Nobody wants to deal with a jackass. If you are pushy and aggressive when you call the listing agent, you could be hurting your client’s negotiation. Building rapport at a personal level and then showing the other agent you’re a skilled professional can make or break your deal.
2. Stop asking listing agents to justify their price and do your job
Asking the listing agents for comps might seem reasonable. But what may seem reasonable in a neutral market may not be seen as reasonable in an aggressive seller’s market.
From the listing agent’s perspective, it might also be reasonable for you to understand that not all properties will comp at the list price. Guess what? The seller will probably still get their asking price, even if it’s listed high.
It’s your job to educate your clients on the facts and guide them to decide if they want to take the risk with inspections and appraisal. This is why it is called a “seller’s” market. The buyer has less negotiation power. If you’re expecting the listing agent to do your job, stop it.
3. Stop shuffling papers
If you’re a paper shuffler who just submits an offer with no conversation, you may as well forget it. Your client’s chances of winning just went way down.
4. Stop lying
You may be feel annoyed at the mere suggestion of it, but if I had a dollar for everyone who called and said they were going to write an offer and didn’t, I would be rich.
What’s more, if I had a dollar for every time I discussed an offer with a buyer’s agent and then received something completely different, again, I would be rich. Both behaviors are lying. If you are going to change something, communicate it to the listing agent. Keep your word.
5. Stop texting
I love texting. Texting is for quick things like “sent” or “on my way” or “did you receive the addendum?” Texting long scrolls of information about negotiations is not OK. If you’re doing this, just stop it.
6. Stop being so one-sided
“But you don’t understand, I represent my client and take that very seriously!” I get it. I do. Representation is what we do, and, as REALTORS®, we also agree to a Code of Ethics to cooperate with other REALTORS®.
This isn’t tough. If you’re ticking off the agents and their clients on the other side, stop it!

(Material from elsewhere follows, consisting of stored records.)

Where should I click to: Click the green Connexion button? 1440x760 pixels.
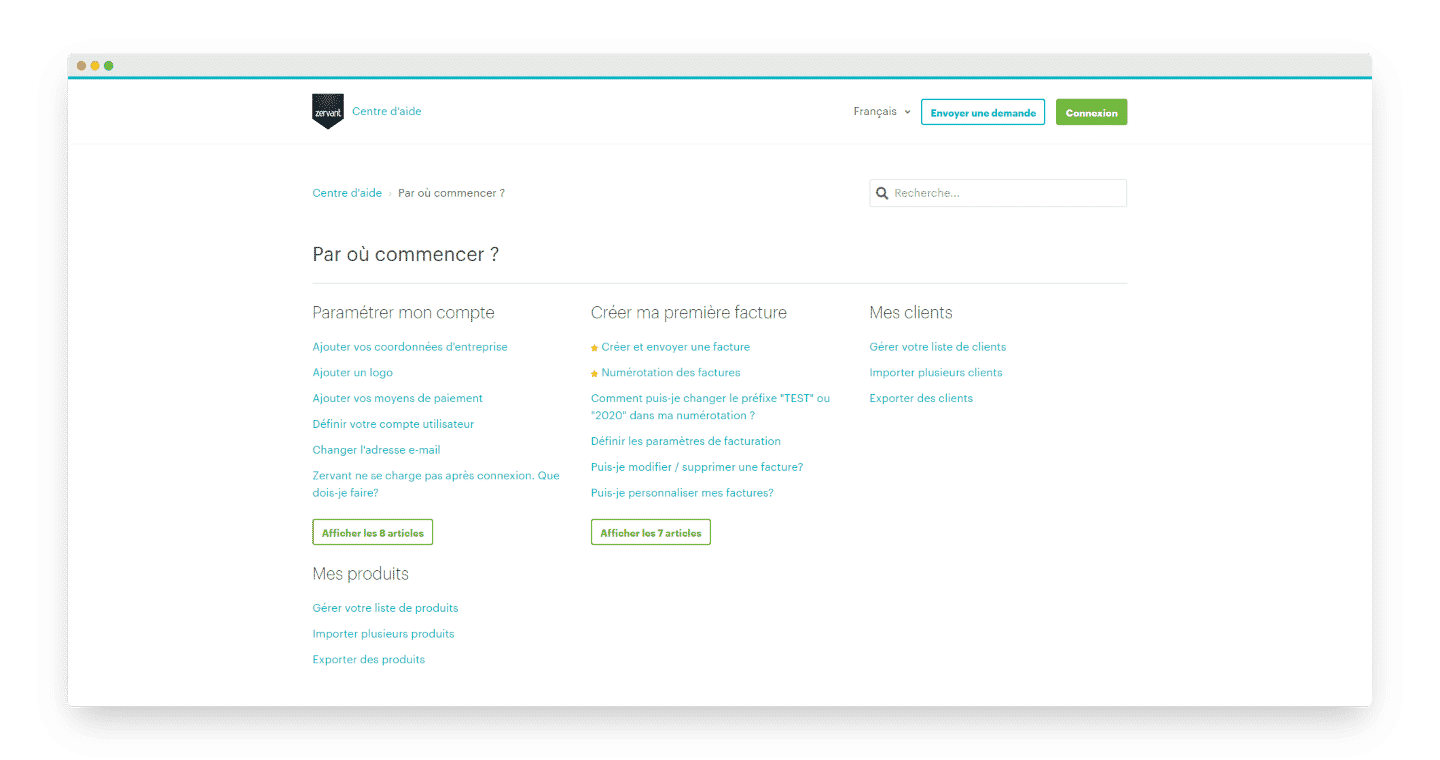[x=1091, y=112]
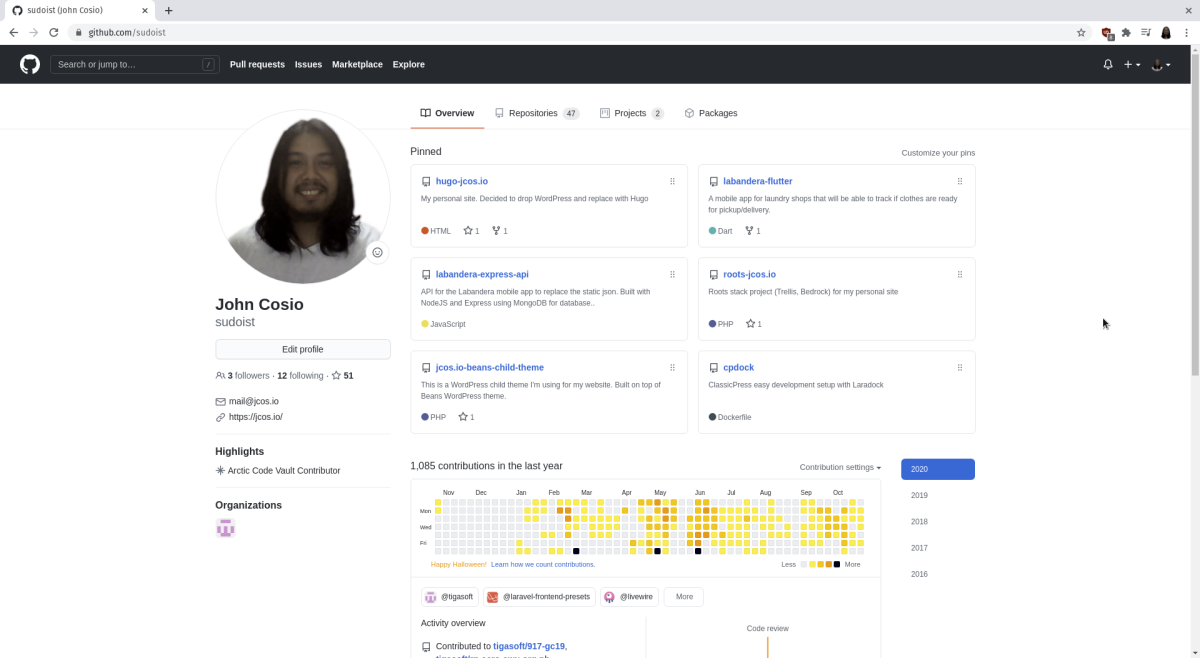Click the Arctic Code Vault snowflake icon
The width and height of the screenshot is (1200, 658).
click(219, 470)
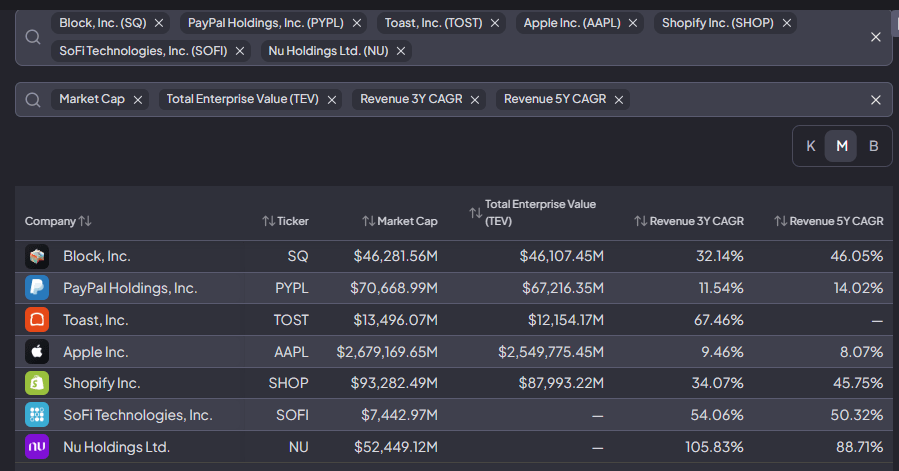899x471 pixels.
Task: Remove the Revenue 5Y CAGR chip
Action: coord(619,100)
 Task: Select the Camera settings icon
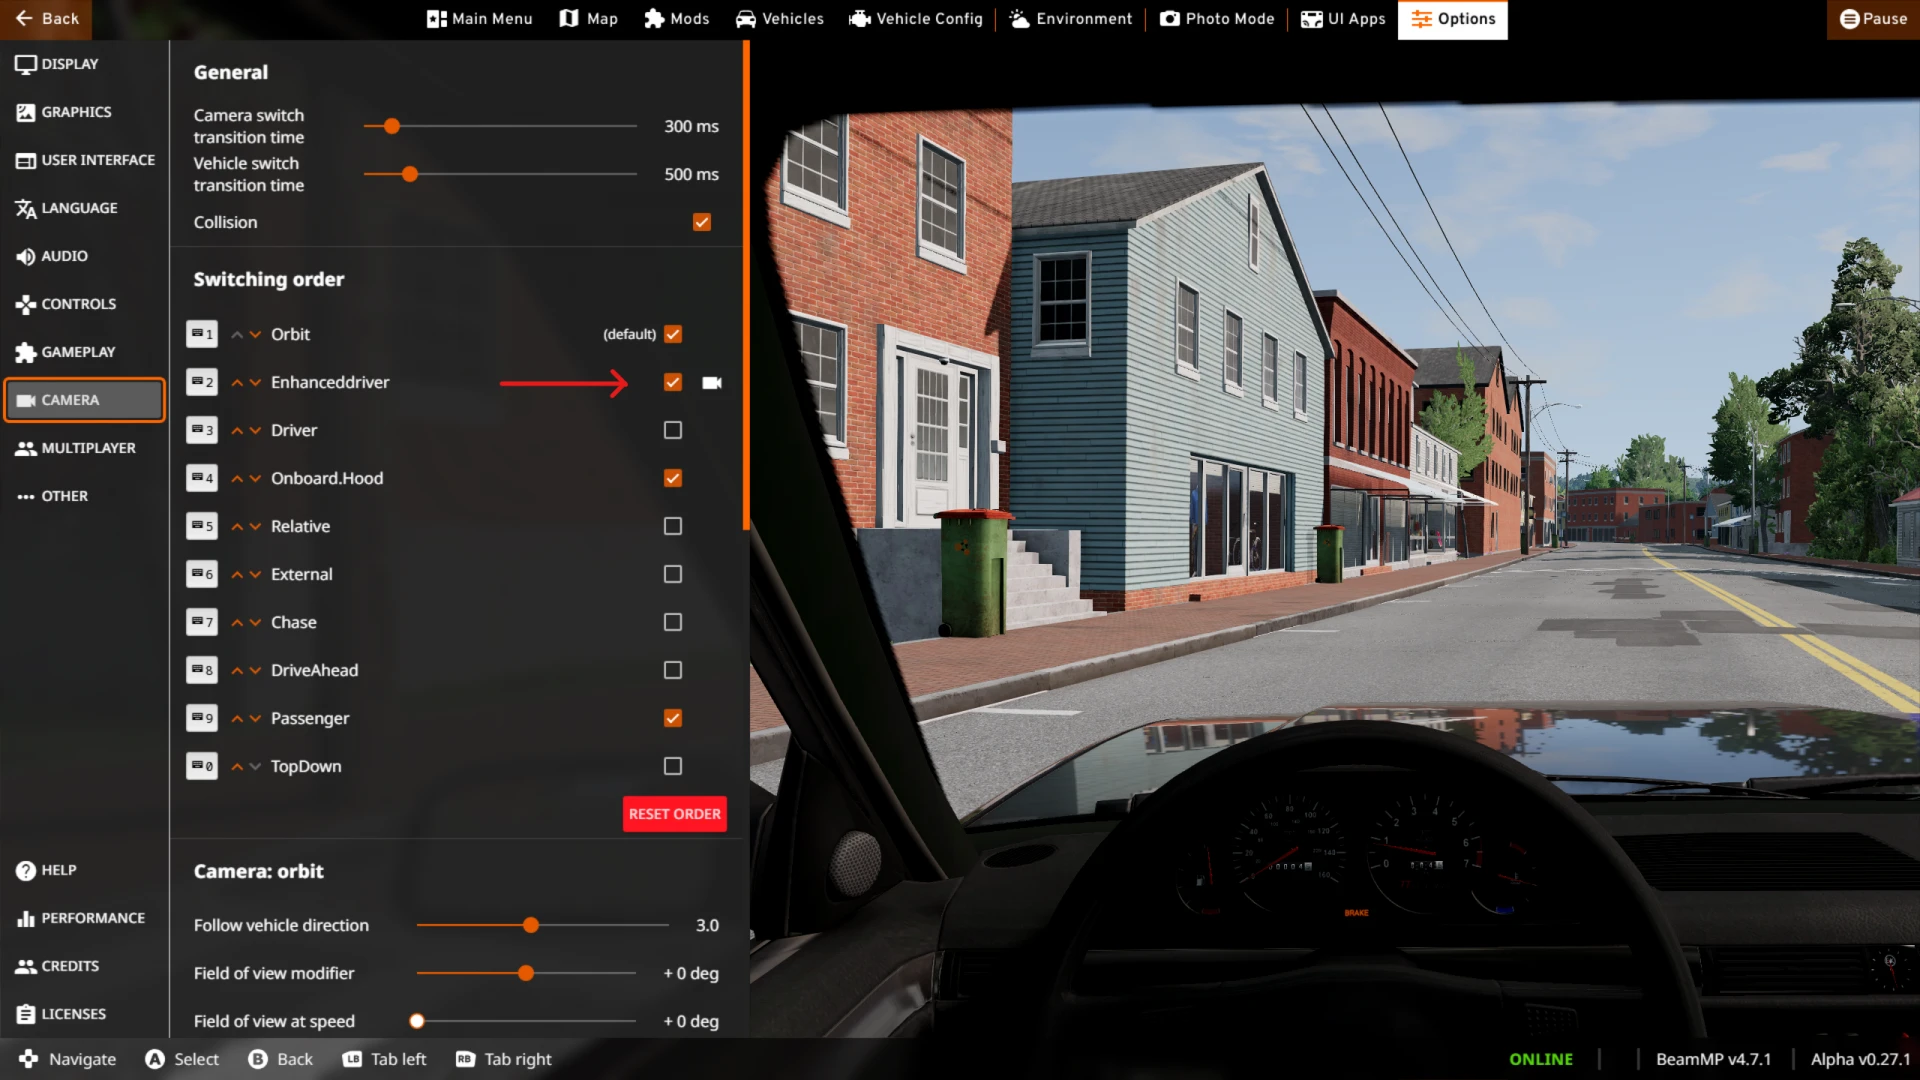pyautogui.click(x=27, y=399)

7. Writing love letters to the seller
This is dangerous. If the listing agent has six other offers and selects your clients’ offer over all the others, could it be because they submitted a photo of them with their 2.5 white children who, by the way, attend the Christian school around the corner?
If so, you just opened up a can of Fair Housing. It’s best to leave the love letters to the lovers and not have them be a part of your real estate transactions.

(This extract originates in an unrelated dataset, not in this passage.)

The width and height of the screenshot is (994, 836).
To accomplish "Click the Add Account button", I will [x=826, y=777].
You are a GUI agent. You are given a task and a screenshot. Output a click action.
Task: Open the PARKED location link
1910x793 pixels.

8. Submit an offer — and wait
If you are submitting offers and then waiting for the deadline with no communication to the listing agent or your clients, stop it!

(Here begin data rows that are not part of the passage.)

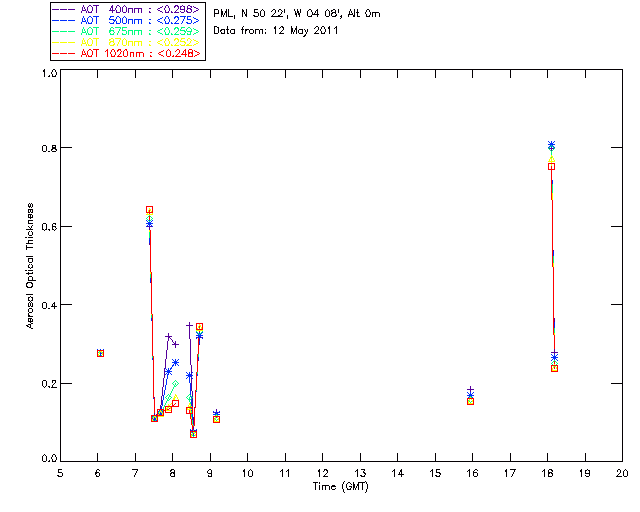Click the Time (GMT) axis title
Screen dimensions: 640x512
[340, 487]
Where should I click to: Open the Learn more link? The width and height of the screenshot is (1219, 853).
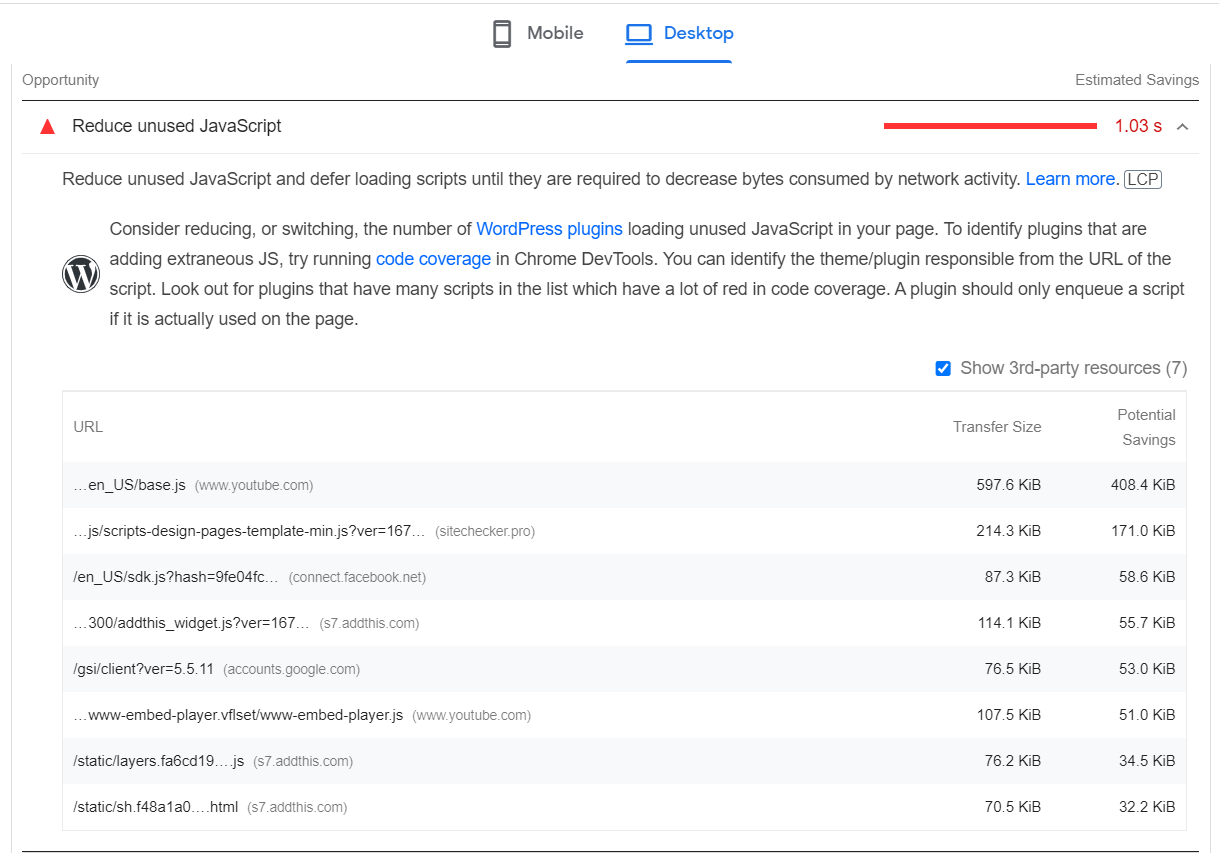click(x=1069, y=180)
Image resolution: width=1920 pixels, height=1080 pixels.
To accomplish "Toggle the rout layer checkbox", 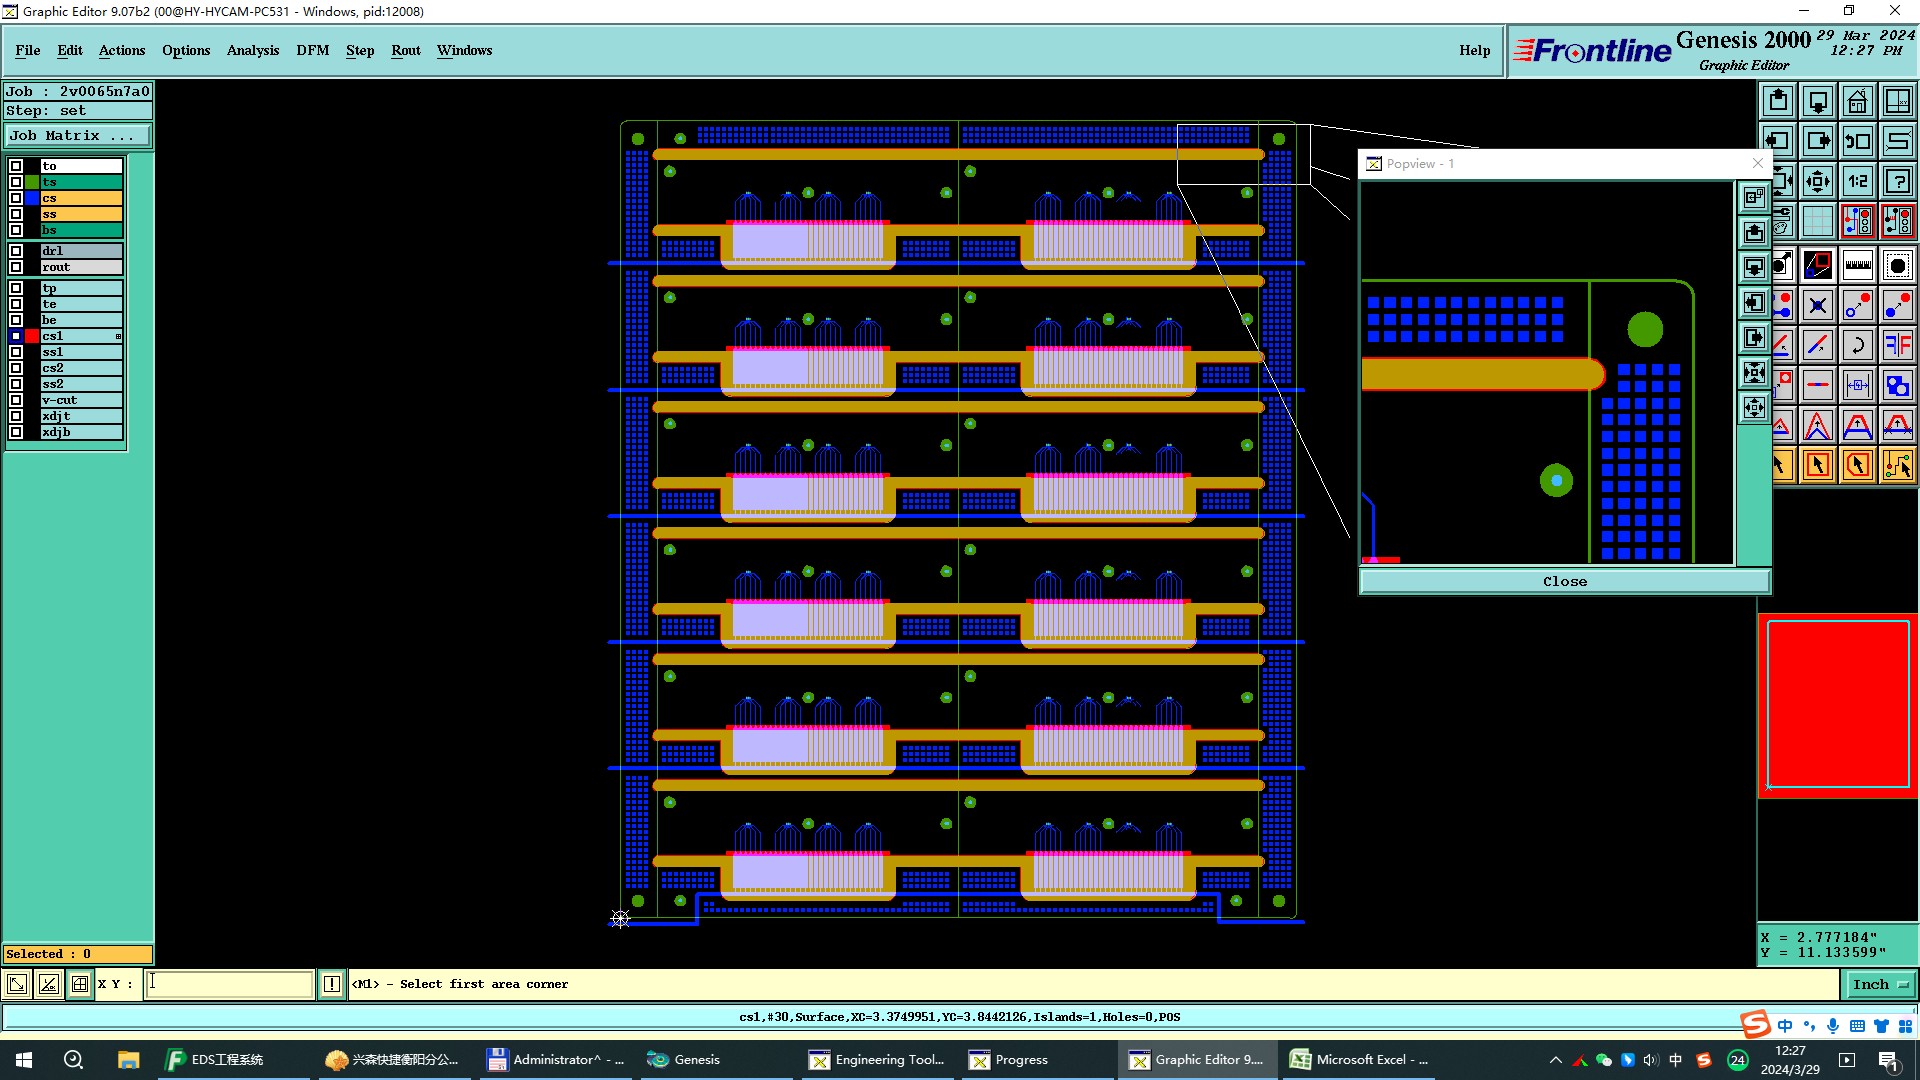I will pyautogui.click(x=16, y=267).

If you write a timeframe on the offer, understand that is when your offer expires. This has nothing to do with when the seller will accept an offer or the seller’s timeframe. Calling and checking in regularly with the listing agent is offering great representation to your buyer.
It also allows you to give client updates of “nothing yet,” so your clients can see you are on top of things.
There are so many things that can be done to help the other agent and the seller understand why your client is the one for their home. This is why they call it work. The truth is, when you work the work—it works.
When you don’t, well, you sell fewer homes.